- [What is needed]:
What is needed is an exact transcription of the line with "Where should I click to: Switch" and all the lines that follow it in the entries below; add nothing else.

- [Excerpted data]:
[Start of section]

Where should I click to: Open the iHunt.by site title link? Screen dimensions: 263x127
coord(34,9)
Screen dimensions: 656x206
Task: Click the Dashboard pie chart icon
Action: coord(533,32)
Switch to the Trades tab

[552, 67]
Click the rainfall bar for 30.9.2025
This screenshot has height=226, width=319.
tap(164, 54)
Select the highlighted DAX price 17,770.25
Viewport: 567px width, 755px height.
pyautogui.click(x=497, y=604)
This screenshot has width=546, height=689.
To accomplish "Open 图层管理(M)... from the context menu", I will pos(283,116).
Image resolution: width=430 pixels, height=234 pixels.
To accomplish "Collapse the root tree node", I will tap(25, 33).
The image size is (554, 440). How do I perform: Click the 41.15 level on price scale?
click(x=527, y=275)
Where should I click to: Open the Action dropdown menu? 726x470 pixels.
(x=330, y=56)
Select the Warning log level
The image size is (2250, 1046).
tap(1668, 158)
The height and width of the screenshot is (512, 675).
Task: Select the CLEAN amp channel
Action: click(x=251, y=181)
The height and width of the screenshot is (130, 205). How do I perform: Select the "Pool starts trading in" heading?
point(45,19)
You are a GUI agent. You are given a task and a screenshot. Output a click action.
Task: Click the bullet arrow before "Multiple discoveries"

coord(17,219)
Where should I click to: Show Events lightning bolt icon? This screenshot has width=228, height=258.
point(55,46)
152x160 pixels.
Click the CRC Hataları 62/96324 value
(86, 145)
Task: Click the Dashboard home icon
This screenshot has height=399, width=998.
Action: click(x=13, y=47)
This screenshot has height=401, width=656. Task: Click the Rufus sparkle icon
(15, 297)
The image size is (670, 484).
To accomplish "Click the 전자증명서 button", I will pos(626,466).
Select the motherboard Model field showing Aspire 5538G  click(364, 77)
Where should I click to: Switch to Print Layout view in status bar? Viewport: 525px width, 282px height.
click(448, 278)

[End of section]

- [Expected answer]:
Where should I click to: Switch to Print Layout view in status bar? Viewport: 525px width, 282px height.
click(448, 278)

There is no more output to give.